In the densest conurbations, the concept goes a step further. Various malls are connected by underground tunnels or, more dramatically, sky-bridges. Discouraged from ever touching the ground outside, you float for miles through elevated rivers of retail and entertainment bliss, sampling shops, eateries, cinemas, exhibitions, play areas, skating rinks and even parks. High-rise housing blocks also connect, allowing residents to descend to heaven. Here is a safe space for multi-generational families or friends to gather. Bangkok is one example of the trend. Singapore is an apotheosis of sorts, a republic of malls.
 

Yet Banyan is, by profession, a flâneur in Asia. And despite notable improvements in public transport, an invariable consequence of mall-building is to wrap developments in ever-widening networks of highways and approach roads. Heavily discriminated against is the pedestrian trying to cross the city at ground level.
 

Nor is the flâneur nourished once inside the pleasure domes. There sit the same store brands and the same eateries (though if you are lucky you may be able to sit “outside” under plastic palm trees). Artificial light replaces the natural kind, an intentional disruption to circadian rhythms to keep you trapped in mall-time. Less heaven than inescapable purgatory. In the malls along Singapore’s Orchard Road, getting out is a challenge. You pop your head above ground like a marmot, to find that you are in the wrong place. No choice but to return to the mall and wander about for another eternity.
 

To be fair, malls offer shelter from the heat and humidity: one Hong Kong colleague hates malls except from May to October, when the weather is at its most oppressive. But try napping on a bench, if you can find one. A security guard will soon be nudging you awake. All this points to a glaring, if little mentioned, feature of Asia’s malls. Though supposedly open to all, they are pseudo-public spaces at best. In India officious guards keep out anyone but the upper classes, unless they are employees or carrying someone’s bags.

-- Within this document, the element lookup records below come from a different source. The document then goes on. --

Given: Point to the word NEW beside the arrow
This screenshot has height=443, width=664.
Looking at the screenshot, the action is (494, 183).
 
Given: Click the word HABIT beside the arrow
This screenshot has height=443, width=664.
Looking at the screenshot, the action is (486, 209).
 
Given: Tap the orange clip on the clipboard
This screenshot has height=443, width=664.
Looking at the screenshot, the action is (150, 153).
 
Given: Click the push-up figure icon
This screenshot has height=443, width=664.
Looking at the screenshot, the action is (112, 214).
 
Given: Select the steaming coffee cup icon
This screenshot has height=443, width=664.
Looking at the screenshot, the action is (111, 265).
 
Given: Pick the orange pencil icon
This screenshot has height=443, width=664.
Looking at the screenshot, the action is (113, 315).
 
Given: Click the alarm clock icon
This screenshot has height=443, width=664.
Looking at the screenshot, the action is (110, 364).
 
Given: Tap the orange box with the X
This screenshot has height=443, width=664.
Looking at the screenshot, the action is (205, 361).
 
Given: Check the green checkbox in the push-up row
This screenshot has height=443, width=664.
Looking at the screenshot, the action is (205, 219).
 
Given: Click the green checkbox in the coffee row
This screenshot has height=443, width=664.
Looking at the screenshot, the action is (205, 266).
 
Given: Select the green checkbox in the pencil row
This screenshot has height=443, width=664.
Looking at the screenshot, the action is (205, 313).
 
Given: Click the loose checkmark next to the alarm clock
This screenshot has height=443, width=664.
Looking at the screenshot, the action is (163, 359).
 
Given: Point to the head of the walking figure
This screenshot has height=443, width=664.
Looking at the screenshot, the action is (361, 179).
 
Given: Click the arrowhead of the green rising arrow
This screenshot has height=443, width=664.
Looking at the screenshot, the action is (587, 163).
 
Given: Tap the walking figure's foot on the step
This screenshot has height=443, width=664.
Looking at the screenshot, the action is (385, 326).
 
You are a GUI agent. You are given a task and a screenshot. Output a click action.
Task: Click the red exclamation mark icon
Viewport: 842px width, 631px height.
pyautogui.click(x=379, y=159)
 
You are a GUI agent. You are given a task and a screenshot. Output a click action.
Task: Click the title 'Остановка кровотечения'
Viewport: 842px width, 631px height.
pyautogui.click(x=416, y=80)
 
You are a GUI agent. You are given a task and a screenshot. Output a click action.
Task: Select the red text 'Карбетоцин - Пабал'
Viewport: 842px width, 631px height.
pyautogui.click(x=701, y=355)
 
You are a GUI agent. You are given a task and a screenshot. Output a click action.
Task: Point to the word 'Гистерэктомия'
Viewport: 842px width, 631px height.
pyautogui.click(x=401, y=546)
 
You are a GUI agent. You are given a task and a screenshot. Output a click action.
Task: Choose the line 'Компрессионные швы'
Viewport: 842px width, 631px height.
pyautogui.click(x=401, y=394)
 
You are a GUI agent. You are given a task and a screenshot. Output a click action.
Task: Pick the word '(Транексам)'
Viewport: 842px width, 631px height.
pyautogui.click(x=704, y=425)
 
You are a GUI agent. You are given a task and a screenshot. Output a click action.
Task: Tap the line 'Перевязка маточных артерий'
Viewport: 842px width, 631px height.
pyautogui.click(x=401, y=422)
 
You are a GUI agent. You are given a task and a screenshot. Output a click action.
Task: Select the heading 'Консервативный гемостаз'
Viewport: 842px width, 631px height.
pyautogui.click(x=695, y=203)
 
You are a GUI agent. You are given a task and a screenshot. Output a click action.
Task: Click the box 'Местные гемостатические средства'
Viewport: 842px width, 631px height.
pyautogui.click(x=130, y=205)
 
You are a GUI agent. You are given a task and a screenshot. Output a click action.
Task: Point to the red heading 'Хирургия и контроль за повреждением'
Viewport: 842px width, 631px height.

Everywhere behaviour is circumscribed by the (unpublished) by-laws of private developers. People in power surely approve of malls’ anaesthetising effect upon political expression.
 

If true civic space and accountability existed in abundance outside the malls, it would not matter. But governments too often give politically well-connected developers cut-rate land, eating into scarce public space. In Manila the biggest malls sit in surreal, first-world developments that are a self-enclosed world away from nearby slums, poverty and violence. Manila’s elites, who live in these developments, are notoriously unconcerned with confronting the city’s huge challenges.
 

Does the pandemic mark peak mall? In many, footfall is returning only slowly. Shopping is moving fast online. In South-East Asia tax perks and easy money have encouraged a mall surfeit, with hulking carcasses now rotting across the cityscape. Future archaeologists will wonder why 21st-century urban planners thought shops needed so much space, and people so little.